AMD doesn't give us specific details on the issue, but apparently, there were optimization issues (in previous AGESA microcode updates) surrounding the temperature control system inside Ryzen 7000's SMU, causing the chip to operate incorrectly when hitting TJmax (i.e., its temperature ceiling). We don't know the extent of the potential damage this has caused, but there's a high likelihood this SMU bug was causing the Ryzen 7000 burnouts in conjunction with unsafe SoC voltages.
The issue particularly related to Ryzen 7000's CBS SMU_COMMON 'PROCHOT Control', and PROCHOT Deassertation Ramp Time. The former is a thermal safety mechanism that protects the CPU from overheating when the CPU reaches its targeted thermal limit. The SMU will issue a PROCHOT signal that will reduce CPU power and frequency to stay below the thermal threshold and prevent possible damage.
The latter is the inverse of the former mechanism that allows the CPU to boost power and frequency again when the thermal limit is not being hit (and the PROCHOT signal is inactive). This system is time-based, so the CPU can gradually increase power and clock speeds when there's temperature headroom to spare. This is an essential function of the SMU so that CPU clock speeds aren't bouncing all over the place due to temperature fluctuations, which would cause inconsistent performance.
According to the AMD patch notes in Igor's report, both mechanisms had no effect on Ryzen 7000 CPUs with previous AGESA code updates. We don't know what this means exactly, but it seems like the SMU was allowing the CPU to go past TJmax at least a little bit and causing performance issues with the CPU below TJmax in some way.
Again, we don't know how extensive this issue has become. Still, nonetheless, it's a big enough issue for us to highly recommend all Ryzen 7000 users to upgrade their motherboard BIOS/UEFI to a version with AMD's AGESA ComboAM5 patch 18.104.22.168 as soon as possible. The firmware update also provides many other bug fixes, including improved boot times, deep sleep fixes, curve optimizer fixes, and a plethora of DDR5 memory bug fixes.
- By following the mitigation from AMD, fix CPU SoC voltage upper limit for Ryzen 7000X3D and non-X3D series CPU, which might affect the performance of certain EXPO memory modules. - Support 48/24GB high density DDR5 memory module.
Will update when I get home. The BIOS I was running when my CPU and board died (and am running now with EXPO disabled) has been removed from that page.

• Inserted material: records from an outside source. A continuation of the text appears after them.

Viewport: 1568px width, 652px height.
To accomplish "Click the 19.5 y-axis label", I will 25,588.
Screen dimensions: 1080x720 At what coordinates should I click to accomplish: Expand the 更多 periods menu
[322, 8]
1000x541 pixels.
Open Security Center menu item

My RMA was approved yesterday for the dead parts.
I dunno.... I was just talking about after reading yesterday that BIOS updates were coming to fix the issues that are blowing up PCs including mine that today there's an update for my board and Ryzen 7000 users might want to check theirs.
The link at the bottom of the page from the OP leads to https://www.tomshardware.com/news/preventing-ryzen-burnout-motherboard-makers-issue-new-firmware with the headline "Most of the major AM5 motherboard vendors have new BIOS downloads ready to limit SoC voltages to safe levels" which is why I posted.